Everything here happens on a proportionally longer scale than would be normally expected. The first full cadence isn't until 2:55, and then the music moves towards V-of-V (the V of the ending key of the exposition, like yours). A pause follows, where the F is held over (the original version has a general pause, which works just as well, because the relationship between the sections is clear), and becomes the third of D-flat, the subtonic (flattened VII), and does constitute a decrease in tension, but thematically and harmonically, it's related to what came before, as harmonic motion in thirds has already been a prominent feature. When the music reaches the dominant, everything so far has been related back to the initial theme group's material.

The same goes for the development. All of the chromatic stuff is related to material we've heard before. The biggest events are the arrival at E-flat minor (the first introduction of a minor tonality in the work), which moves to B-flat, and then to G major for the chorale, which becomes G minor and then we arrive at the recapitulation, which moves the second theme group into B major (enharmonically C-flat, the flattened submediant, as before!).

The coda brings the whole thing full circle, because the final cadence is reached from the minor subdominant, emphasizing the same E-flat to C-flat relationship as the opening melody.



SeptimalTritone said:


> Wow... I didn't realize that there were voice leading problems "everywhere", or at least a lot of them. It's hard when to me, I can't really tell when a voice leading error actually sounds wrong. I just look at what I write after each measure or two and try to pick out the errors mathematically, but a parallel fifth, improper tritone resolution, cross relation never _sounds_ wrong to me.


There are a whole bunch of "hidden" fifths in the inner parts too, but it's considered a lesser sin. Good voice leading (or part writing, if you prefer), is about making the parts work together well while remaining distinct. An infraction of the rules done for effect is fine, but inadvertently and all over the place makes the construction sound sloppy.



> As for melody though, I see what you mean. In general, there should be a stronger and varied melody. And as for key progressions, are you suggesting that I should only modulate, say, when the melody goes to something chromatic? As in decide what stuff the melody will do first and write that, then decide whether a modulation or at least a chromatic harmony would fit with it? Is this the suggestion you're trying to make? Would this solve the problem of too many key changes without a unifying thread?


The idea is that melody and harmony should give rise to each other, and not be constructed separately.

** Challenges **
1. In the music analysis post, at what time does the first full cadence arrive?
2. Please write the next part of the music analysis post, picking up after its final sentence.

** Supplied information **
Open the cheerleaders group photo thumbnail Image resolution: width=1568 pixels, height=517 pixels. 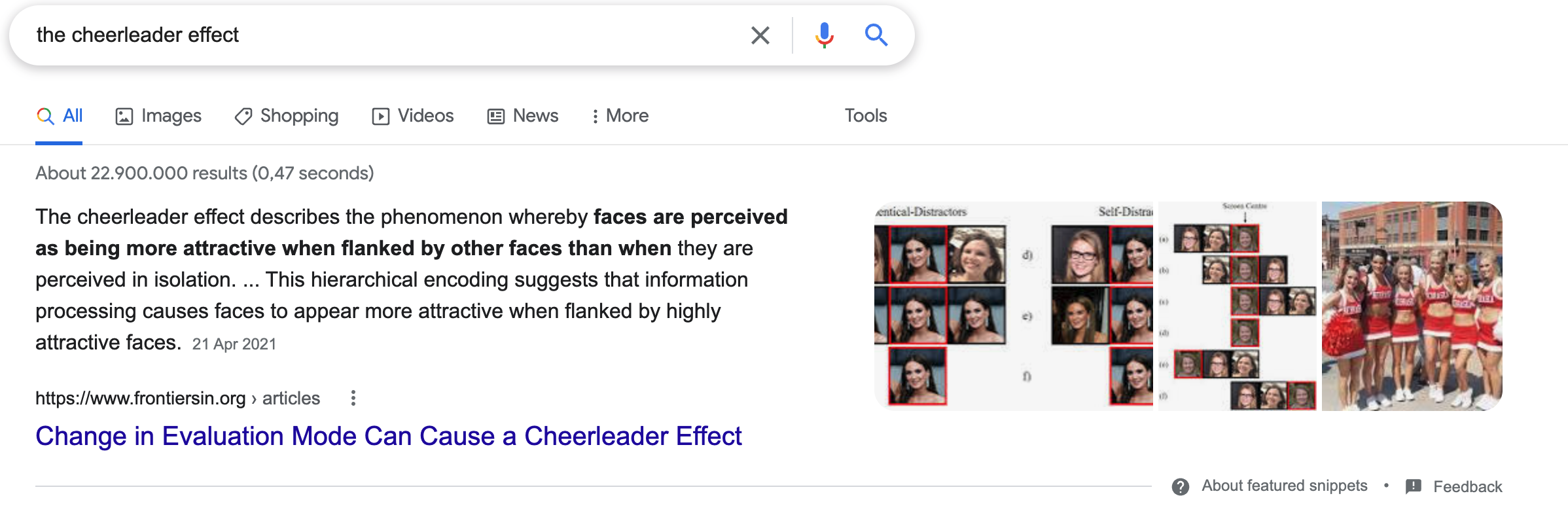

** Responses **
1. At 2:55.

2.
----------



## EdwardBast

SeptimalTritone said:


> As for melody though, I see what you mean. In general, there should be a stronger and varied melody. And as for key progressions, are you suggesting that I should only modulate, say, when the melody goes to something chromatic? As in decide what stuff the melody will do first and write that, then decide whether a modulation or at least a chromatic harmony would fit with it? Is this the suggestion you're trying to make? Would this solve the problem of too many key changes without a unifying thread?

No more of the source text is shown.